Mas a gente só aprende esse tipo de coisa, de verdade, na pratica. Por
exemplo, essa historia de que “perguntar não ofende”. Não ofende, mas as
vezes dói… Foi uma vez, quando minha mãe se arrumava para ir a reunião de pais e
mestres. A reunião de pais e mestres serve para os professores explicarem
aos pais o que vai acontecer com seus filhos durante o ano e para os pais e
mães dizerem o que esperam que aconteça e coisas assim.
Eu estudava em um colégio bem caro. Não que meus pais fossem ricos. Na
verdade, eram meio pobres. E, embora eu não tivesse tantos privilégios
quanto meus coleguinhas, nunca fui estudar sujo ou maltrapilho. Meu
uniforme estava sempre limpo e entre mim e meus colegas não se via diferença. O
colégio era meio longe e, quando chovia, meu pai fazia questão de me
carregar no cangote para eu não sujar meu único par de sapatos e meu único
uniforme que era lavado todo fim de semana.
Dessa época, a coisa que mais lembro dele são as barras da calca e os
sapatos sujos de lama com os quais, dali a pouco, ele iria trabalhar. De
minha mãe, eu lembro daquele dia, em que a vi se arrumar para ir a reunião
de pais e mestres.
Ela colocou aquele vestido florido, muito bonito e que, embora já um pouco
desbotado, combinava com seus olhos verdes e seus cabelos negros. Mas não
pude deixar de notar que, em todas as reuniões em que ela tinha ido ate
agora, usava sempre esse vestido. Enquanto ela cuidadosamente arrumava os
cabelos, perguntei-lhe por que usava sempre a mesma roupa. Ela ficou
quietinha – não lembro de outra vez que eu tenha ficado sem resposta ao lhe
fazer uma pergunta – e continuou a arrumar seus cabelos com afinco. Ao sair
do quarto tive a impressão que seus olhos estavam mais úmidos e brilhantes
do que o costume. Naquele tempo, não entendi direito.
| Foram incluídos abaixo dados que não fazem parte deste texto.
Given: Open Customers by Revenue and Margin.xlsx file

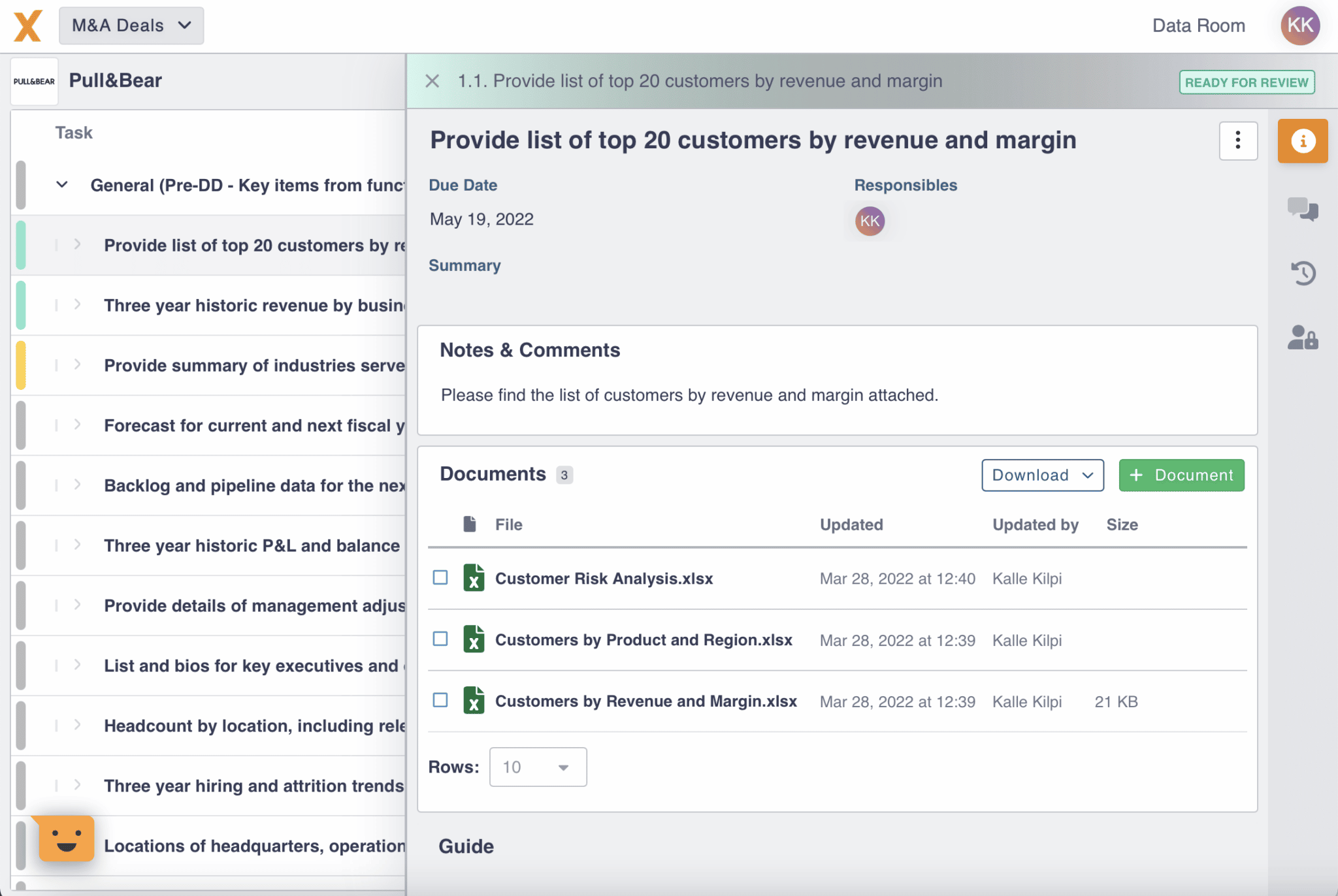Looking at the screenshot, I should pos(645,701).
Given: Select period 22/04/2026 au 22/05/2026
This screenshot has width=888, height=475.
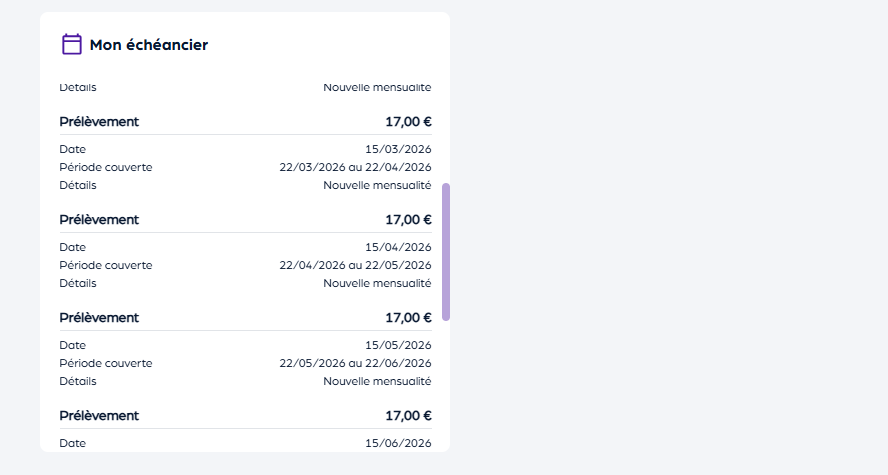Looking at the screenshot, I should tap(355, 265).
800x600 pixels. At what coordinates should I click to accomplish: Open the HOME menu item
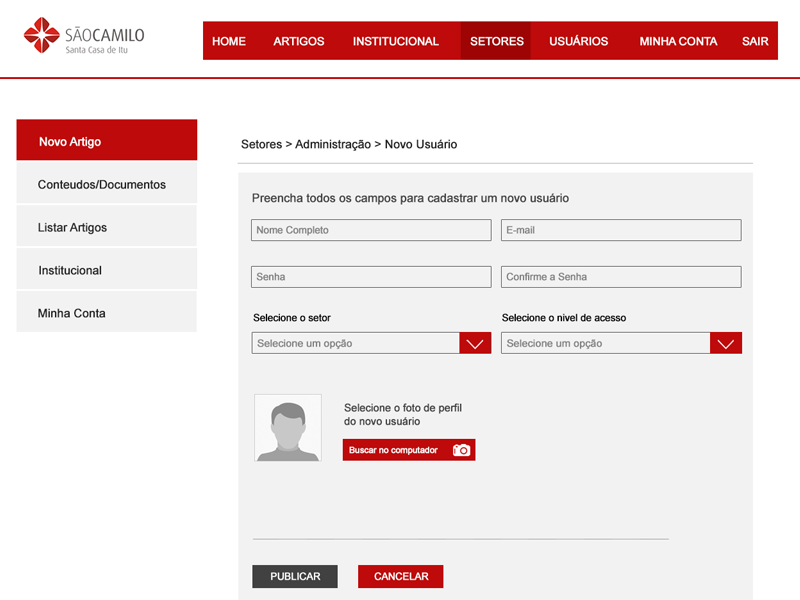point(229,41)
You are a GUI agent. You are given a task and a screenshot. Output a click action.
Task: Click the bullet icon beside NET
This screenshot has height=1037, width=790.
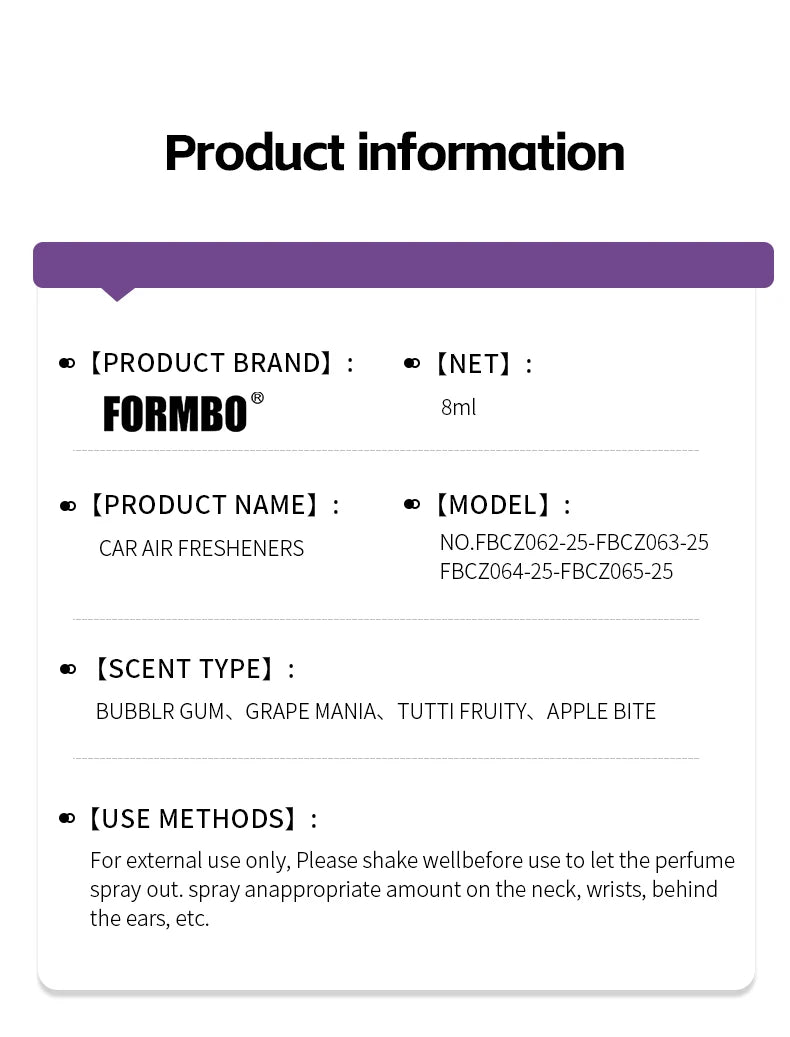click(412, 363)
E, só depois de alguns anos, a cena me apareceu de novo na memória. E,
então, eu entendi que certas perguntas devem ser feitas com muito carinho,
cuidado e atenção ou ate nem devem ser feitas. Porque, assim como eu só
tinha um uniforme e um par de sapatos para ir ao colégio, minha mãe só
tinha aquela roupa para sair e ir as reuniões no colégio e encontrar as outras
mães, sempre tão bem vestidas. Naquele dia, lembro, o vestido, mais do que
nunca, combinou com seus olhos marejados, embora seja sempre triste ver
alguém chorando, principalmente quando e a mãe da gente.